§ WHAT YOU WILL DO: Update the rows below by changing every "GUI agent" to "screen assistant" and leaving everything else as it is.
══════
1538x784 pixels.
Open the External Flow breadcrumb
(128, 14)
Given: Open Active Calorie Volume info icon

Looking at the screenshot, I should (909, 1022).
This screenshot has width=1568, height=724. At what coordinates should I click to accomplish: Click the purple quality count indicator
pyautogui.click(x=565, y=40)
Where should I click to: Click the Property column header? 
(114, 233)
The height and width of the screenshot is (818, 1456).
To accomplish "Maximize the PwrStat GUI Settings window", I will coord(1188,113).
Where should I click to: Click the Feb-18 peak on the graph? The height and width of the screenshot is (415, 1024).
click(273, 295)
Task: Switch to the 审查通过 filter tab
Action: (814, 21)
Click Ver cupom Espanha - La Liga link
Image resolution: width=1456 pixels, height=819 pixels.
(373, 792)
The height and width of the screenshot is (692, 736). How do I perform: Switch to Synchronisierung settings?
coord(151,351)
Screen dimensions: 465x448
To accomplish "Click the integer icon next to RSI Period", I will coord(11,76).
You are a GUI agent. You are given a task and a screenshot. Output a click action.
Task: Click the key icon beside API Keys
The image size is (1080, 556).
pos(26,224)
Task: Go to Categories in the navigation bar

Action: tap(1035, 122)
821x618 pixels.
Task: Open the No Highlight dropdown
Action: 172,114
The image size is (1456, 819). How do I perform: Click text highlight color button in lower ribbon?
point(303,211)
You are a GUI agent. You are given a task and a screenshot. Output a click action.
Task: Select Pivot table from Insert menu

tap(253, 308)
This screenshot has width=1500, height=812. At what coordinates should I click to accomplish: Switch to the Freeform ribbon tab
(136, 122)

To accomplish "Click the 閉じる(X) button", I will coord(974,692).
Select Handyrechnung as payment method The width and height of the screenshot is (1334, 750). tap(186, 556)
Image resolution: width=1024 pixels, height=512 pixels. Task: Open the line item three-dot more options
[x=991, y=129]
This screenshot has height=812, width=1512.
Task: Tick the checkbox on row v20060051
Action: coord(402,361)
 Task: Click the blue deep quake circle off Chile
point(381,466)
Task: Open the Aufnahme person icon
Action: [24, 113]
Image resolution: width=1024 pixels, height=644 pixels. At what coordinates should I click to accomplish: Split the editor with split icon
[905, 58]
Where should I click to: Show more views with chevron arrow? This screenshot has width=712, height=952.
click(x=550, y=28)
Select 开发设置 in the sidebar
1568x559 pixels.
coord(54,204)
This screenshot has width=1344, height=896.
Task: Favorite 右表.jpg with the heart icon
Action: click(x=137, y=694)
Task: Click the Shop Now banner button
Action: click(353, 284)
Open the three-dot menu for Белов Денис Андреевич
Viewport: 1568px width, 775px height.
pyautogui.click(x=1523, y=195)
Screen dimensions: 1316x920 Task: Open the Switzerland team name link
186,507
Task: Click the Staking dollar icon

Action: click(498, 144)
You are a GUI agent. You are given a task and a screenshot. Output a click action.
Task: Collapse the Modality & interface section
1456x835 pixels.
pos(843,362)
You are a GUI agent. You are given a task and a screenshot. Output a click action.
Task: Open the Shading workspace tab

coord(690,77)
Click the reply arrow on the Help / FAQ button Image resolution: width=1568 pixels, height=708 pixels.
══════
§ TASK RESPONSE:
1538x784 pixels.
Open the External Flow breadcrumb
(128, 14)
Given: Open Active Calorie Volume info icon

Looking at the screenshot, I should (909, 1022).
This screenshot has width=1568, height=724. At what coordinates should I click to accomplish: Click the purple quality count indicator
pyautogui.click(x=565, y=40)
Where should I click to: Click the Property column header? 
(114, 233)
The height and width of the screenshot is (818, 1456).
To accomplish "Maximize the PwrStat GUI Settings window", I will coord(1188,113).
Where should I click to: Click the Feb-18 peak on the graph? The height and width of the screenshot is (415, 1024).
click(273, 295)
Task: Switch to the 审查通过 filter tab
Action: (814, 21)
Click Ver cupom Espanha - La Liga link
Image resolution: width=1456 pixels, height=819 pixels.
(373, 792)
The height and width of the screenshot is (692, 736). How do I perform: Switch to Synchronisierung settings?
coord(151,351)
Screen dimensions: 465x448
To accomplish "Click the integer icon next to RSI Period", I will coord(11,76).
You are a screen assistant. You are given a task and a screenshot. Output a click action.
Task: Click the key icon beside API Keys
The image size is (1080, 556).
pos(26,224)
Task: Go to Categories in the navigation bar

Action: tap(1035, 122)
821x618 pixels.
Task: Open the No Highlight dropdown
Action: 172,114
The image size is (1456, 819). How do I perform: Click text highlight color button in lower ribbon?
point(303,211)
You are a screen assistant. You are given a task and a screenshot. Output a click action.
Task: Select Pivot table from Insert menu

tap(253, 308)
This screenshot has width=1500, height=812. At what coordinates should I click to accomplish: Switch to the Freeform ribbon tab
(136, 122)

To accomplish "Click the 閉じる(X) button", I will coord(974,692).
Select Handyrechnung as payment method The width and height of the screenshot is (1334, 750). tap(186, 556)
Image resolution: width=1024 pixels, height=512 pixels. Task: Open the line item three-dot more options
[x=991, y=129]
This screenshot has height=812, width=1512.
Task: Tick the checkbox on row v20060051
Action: coord(402,361)
 Task: Click the blue deep quake circle off Chile
point(381,466)
Task: Open the Aufnahme person icon
Action: [24, 113]
Image resolution: width=1024 pixels, height=644 pixels. At what coordinates should I click to accomplish: Split the editor with split icon
[905, 58]
Where should I click to: Show more views with chevron arrow? This screenshot has width=712, height=952.
click(x=550, y=28)
Select 开发设置 in the sidebar
1568x559 pixels.
coord(54,204)
This screenshot has width=1344, height=896.
Task: Favorite 右表.jpg with the heart icon
Action: click(x=137, y=694)
Task: Click the Shop Now banner button
Action: click(353, 284)
Open the three-dot menu for Белов Денис Андреевич
Viewport: 1568px width, 775px height.
pyautogui.click(x=1523, y=195)
Screen dimensions: 1316x920 Task: Open the Switzerland team name link
186,507
Task: Click the Staking dollar icon

Action: click(498, 144)
You are a screen assistant. You are given a task and a screenshot. Output a click action.
Task: Collapse the Modality & interface section
1456x835 pixels.
pos(843,362)
You are a screen assistant. You are given a task and a screenshot. Output a click action.
Task: Open the Shading workspace tab

coord(690,77)
Click the reply arrow on the Help / FAQ button Image resolution: width=1568 pixels, height=708 pixels.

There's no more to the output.